Data listing:
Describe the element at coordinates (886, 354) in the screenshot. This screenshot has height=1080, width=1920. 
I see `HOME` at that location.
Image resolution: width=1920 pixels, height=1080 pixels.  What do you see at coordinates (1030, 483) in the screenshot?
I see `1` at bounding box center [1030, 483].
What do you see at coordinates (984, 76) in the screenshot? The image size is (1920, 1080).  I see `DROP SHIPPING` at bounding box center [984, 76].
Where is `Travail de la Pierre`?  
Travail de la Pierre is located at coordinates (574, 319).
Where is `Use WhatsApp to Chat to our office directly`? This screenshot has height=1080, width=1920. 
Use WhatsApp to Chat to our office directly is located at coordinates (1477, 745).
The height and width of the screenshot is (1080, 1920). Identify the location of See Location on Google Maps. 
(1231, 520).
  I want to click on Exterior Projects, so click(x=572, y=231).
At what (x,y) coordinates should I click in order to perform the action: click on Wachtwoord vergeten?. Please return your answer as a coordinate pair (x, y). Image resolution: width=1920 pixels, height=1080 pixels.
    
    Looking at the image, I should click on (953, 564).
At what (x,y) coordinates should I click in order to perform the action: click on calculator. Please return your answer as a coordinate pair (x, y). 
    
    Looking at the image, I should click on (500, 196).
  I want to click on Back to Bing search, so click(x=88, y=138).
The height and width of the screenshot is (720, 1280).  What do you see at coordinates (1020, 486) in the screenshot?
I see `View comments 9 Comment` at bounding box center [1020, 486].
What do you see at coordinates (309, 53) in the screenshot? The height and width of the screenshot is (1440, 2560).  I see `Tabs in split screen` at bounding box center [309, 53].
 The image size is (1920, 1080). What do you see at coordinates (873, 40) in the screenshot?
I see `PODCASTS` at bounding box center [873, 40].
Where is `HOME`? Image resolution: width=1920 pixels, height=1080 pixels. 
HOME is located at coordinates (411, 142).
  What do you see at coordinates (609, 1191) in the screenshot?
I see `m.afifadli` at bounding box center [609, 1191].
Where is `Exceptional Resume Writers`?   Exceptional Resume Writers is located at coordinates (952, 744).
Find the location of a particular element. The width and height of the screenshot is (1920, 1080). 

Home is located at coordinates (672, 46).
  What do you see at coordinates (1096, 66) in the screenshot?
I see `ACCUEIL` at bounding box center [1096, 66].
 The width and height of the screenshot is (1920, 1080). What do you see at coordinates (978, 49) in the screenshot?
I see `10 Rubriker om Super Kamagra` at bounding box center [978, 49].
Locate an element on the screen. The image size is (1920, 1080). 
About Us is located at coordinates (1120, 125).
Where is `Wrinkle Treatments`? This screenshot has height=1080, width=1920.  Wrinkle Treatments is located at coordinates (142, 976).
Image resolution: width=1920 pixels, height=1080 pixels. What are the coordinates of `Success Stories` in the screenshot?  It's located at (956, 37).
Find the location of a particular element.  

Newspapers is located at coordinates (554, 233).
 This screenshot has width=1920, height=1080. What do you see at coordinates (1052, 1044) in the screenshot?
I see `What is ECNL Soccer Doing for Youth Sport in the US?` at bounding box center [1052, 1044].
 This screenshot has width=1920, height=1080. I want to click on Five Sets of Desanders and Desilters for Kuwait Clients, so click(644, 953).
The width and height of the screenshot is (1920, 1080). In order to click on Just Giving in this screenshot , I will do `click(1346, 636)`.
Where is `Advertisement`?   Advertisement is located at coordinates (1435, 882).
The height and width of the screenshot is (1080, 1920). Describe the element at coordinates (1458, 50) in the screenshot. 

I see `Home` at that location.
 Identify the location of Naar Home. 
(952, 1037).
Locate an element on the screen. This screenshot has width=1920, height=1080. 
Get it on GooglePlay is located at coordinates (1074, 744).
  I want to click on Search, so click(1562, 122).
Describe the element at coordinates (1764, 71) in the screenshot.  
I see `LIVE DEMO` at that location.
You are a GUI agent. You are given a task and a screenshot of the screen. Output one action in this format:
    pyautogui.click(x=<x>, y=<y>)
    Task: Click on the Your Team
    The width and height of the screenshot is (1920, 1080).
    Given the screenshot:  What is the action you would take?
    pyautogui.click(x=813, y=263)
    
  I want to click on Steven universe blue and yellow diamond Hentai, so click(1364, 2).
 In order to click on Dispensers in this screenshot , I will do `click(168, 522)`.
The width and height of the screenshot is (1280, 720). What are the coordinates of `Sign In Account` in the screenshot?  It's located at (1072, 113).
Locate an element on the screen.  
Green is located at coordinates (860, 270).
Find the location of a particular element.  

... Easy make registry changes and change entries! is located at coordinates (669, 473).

## GIVEN INSTRUCTION
Can you turn all the rows above into a Markdown table with the columns "No." and "Line," numbering each line and leaving out the blank ones?

## RESULT FOR THIS EXERCISE
| No. | Line |
|---|---|
| 1 | Describe the element at coordinates (886, 354) in the screenshot. This screenshot has height=1080, width=1920.  |
| 2 | I see `HOME` at that location. |
| 3 | Image resolution: width=1920 pixels, height=1080 pixels.  What do you see at coordinates (1030, 483) in the screenshot? |
| 4 | I see `1` at bounding box center [1030, 483]. |
| 5 | What do you see at coordinates (984, 76) in the screenshot? The image size is (1920, 1080).  I see `DROP SHIPPING` at bounding box center [984, 76]. |
| 6 | Where is `Travail de la Pierre`?   |
| 7 | Travail de la Pierre is located at coordinates (574, 319). |
| 8 | Where is `Use WhatsApp to Chat to our office directly`? This screenshot has height=1080, width=1920.  |
| 9 | Use WhatsApp to Chat to our office directly is located at coordinates (1477, 745). |
| 10 | The height and width of the screenshot is (1080, 1920). Identify the location of See Location on Google Maps.  |
| 11 | (1231, 520). |
| 12 |   I want to click on Exterior Projects, so click(x=572, y=231). |
| 13 | At what (x,y) coordinates should I click in order to perform the action: click on Wachtwoord vergeten?. Please return your answer as a coordinate pair (x, y). Image resolution: width=1920 pixels, height=1080 pixels. |
| 14 |     Looking at the image, I should click on (953, 564). |
| 15 | At what (x,y) coordinates should I click in order to perform the action: click on calculator. Please return your answer as a coordinate pair (x, y).  |
| 16 |     Looking at the image, I should click on (500, 196). |
| 17 |   I want to click on Back to Bing search, so click(x=88, y=138). |
| 18 | The height and width of the screenshot is (720, 1280).  What do you see at coordinates (1020, 486) in the screenshot? |
| 19 | I see `View comments 9 Comment` at bounding box center [1020, 486]. |
| 20 | What do you see at coordinates (309, 53) in the screenshot? The height and width of the screenshot is (1440, 2560).  I see `Tabs in split screen` at bounding box center [309, 53]. |
| 21 |  The image size is (1920, 1080). What do you see at coordinates (873, 40) in the screenshot? |
| 22 | I see `PODCASTS` at bounding box center [873, 40]. |
| 23 | Where is `HOME`? Image resolution: width=1920 pixels, height=1080 pixels.  |
| 24 | HOME is located at coordinates (411, 142). |
| 25 |   What do you see at coordinates (609, 1191) in the screenshot? |
| 26 | I see `m.afifadli` at bounding box center [609, 1191]. |
| 27 | Where is `Exceptional Resume Writers`?   Exceptional Resume Writers is located at coordinates (952, 744). |
| 28 | Find the location of a particular element. The width and height of the screenshot is (1920, 1080).  |
| 29 | Home is located at coordinates (672, 46). |
| 30 |   What do you see at coordinates (1096, 66) in the screenshot? |
| 31 | I see `ACCUEIL` at bounding box center [1096, 66]. |
| 32 |  The width and height of the screenshot is (1920, 1080). What do you see at coordinates (978, 49) in the screenshot? |
| 33 | I see `10 Rubriker om Super Kamagra` at bounding box center [978, 49]. |
| 34 | Locate an element on the screen. The image size is (1920, 1080).  |
| 35 | About Us is located at coordinates (1120, 125). |
| 36 | Where is `Wrinkle Treatments`? This screenshot has height=1080, width=1920.  Wrinkle Treatments is located at coordinates (142, 976). |
| 37 | Image resolution: width=1920 pixels, height=1080 pixels. What are the coordinates of `Success Stories` in the screenshot?  It's located at (956, 37). |
| 38 | Find the location of a particular element.   |
| 39 | Newspapers is located at coordinates (554, 233). |
| 40 |  This screenshot has width=1920, height=1080. What do you see at coordinates (1052, 1044) in the screenshot? |
| 41 | I see `What is ECNL Soccer Doing for Youth Sport in the US?` at bounding box center [1052, 1044]. |
| 42 |  This screenshot has width=1920, height=1080. I want to click on Five Sets of Desanders and Desilters for Kuwait Clients, so click(644, 953). |
| 43 | The width and height of the screenshot is (1920, 1080). In order to click on Just Giving in this screenshot , I will do `click(1346, 636)`. |
| 44 | Where is `Advertisement`?   Advertisement is located at coordinates (1435, 882). |
| 45 | The height and width of the screenshot is (1080, 1920). Describe the element at coordinates (1458, 50) in the screenshot.  |
| 46 | I see `Home` at that location. |
| 47 |  Identify the location of Naar Home.  |
| 48 | (952, 1037). |
| 49 | Locate an element on the screen. This screenshot has width=1920, height=1080.  |
| 50 | Get it on GooglePlay is located at coordinates (1074, 744). |
| 51 |   I want to click on Search, so click(1562, 122). |
| 52 | Describe the element at coordinates (1764, 71) in the screenshot.   |
| 53 | I see `LIVE DEMO` at that location. |
| 54 | You are a GUI agent. You are given a task and a screenshot of the screen. Output one action in this format: |
| 55 |     pyautogui.click(x=<x>, y=<y>) |
| 56 |     Task: Click on the Your Team |
| 57 |     The width and height of the screenshot is (1920, 1080). |
| 58 |     Given the screenshot:  What is the action you would take? |
| 59 |     pyautogui.click(x=813, y=263) |
| 60 |   I want to click on Steven universe blue and yellow diamond Hentai, so click(1364, 2). |
| 61 |  In order to click on Dispensers in this screenshot , I will do `click(168, 522)`. |
| 62 | The width and height of the screenshot is (1280, 720). What are the coordinates of `Sign In Account` in the screenshot?  It's located at (1072, 113). |
| 63 | Locate an element on the screen.   |
| 64 | Green is located at coordinates (860, 270). |
| 65 | Find the location of a particular element.   |
| 66 | ... Easy make registry changes and change entries! is located at coordinates (669, 473). |